** Opening GIVEN DATA block **

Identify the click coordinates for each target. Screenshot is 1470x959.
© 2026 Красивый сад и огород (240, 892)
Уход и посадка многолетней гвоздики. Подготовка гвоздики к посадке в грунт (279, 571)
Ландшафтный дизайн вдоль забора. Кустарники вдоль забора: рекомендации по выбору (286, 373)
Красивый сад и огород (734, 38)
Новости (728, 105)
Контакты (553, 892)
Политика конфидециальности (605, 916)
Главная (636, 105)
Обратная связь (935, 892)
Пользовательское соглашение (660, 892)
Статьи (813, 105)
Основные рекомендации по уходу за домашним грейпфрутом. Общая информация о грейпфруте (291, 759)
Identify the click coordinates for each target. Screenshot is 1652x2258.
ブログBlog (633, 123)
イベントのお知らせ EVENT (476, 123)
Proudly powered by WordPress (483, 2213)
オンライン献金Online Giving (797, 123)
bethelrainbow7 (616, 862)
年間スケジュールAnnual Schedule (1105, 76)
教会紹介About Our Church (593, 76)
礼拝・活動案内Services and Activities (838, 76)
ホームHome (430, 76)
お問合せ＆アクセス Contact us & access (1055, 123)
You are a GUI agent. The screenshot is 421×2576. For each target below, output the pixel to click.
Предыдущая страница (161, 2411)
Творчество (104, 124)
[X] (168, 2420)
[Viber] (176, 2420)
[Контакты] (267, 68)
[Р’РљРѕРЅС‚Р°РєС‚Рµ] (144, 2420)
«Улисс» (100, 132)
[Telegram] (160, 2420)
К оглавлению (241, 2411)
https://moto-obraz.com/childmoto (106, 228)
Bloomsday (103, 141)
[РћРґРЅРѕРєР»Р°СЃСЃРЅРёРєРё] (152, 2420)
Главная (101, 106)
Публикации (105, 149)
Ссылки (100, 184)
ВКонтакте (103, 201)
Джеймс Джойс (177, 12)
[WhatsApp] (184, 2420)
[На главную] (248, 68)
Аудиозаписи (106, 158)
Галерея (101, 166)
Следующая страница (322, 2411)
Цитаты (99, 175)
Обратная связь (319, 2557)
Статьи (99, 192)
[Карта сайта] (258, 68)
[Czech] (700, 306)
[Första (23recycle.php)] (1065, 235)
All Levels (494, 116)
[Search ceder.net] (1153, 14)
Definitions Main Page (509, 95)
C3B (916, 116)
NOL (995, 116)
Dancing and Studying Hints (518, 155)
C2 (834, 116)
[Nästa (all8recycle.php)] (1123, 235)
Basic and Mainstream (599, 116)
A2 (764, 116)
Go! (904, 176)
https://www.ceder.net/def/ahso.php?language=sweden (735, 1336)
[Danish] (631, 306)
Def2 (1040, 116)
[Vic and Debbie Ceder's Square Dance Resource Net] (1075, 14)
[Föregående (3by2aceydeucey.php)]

** Closing GIVEN DATA block **

**YOUR ASSIGNMENT**: Take the listing above from its first line through the line containing "Уход и посадка", and transcribe that stretch exactly, with no other lines.

**SOLUTION TO THE EXERCISE**:
Identify the click coordinates for each target. Screenshot is 1470x959.
© 2026 Красивый сад и огород (240, 892)
Уход и посадка многолетней гвоздики. Подготовка гвоздики к посадке в грунт (279, 571)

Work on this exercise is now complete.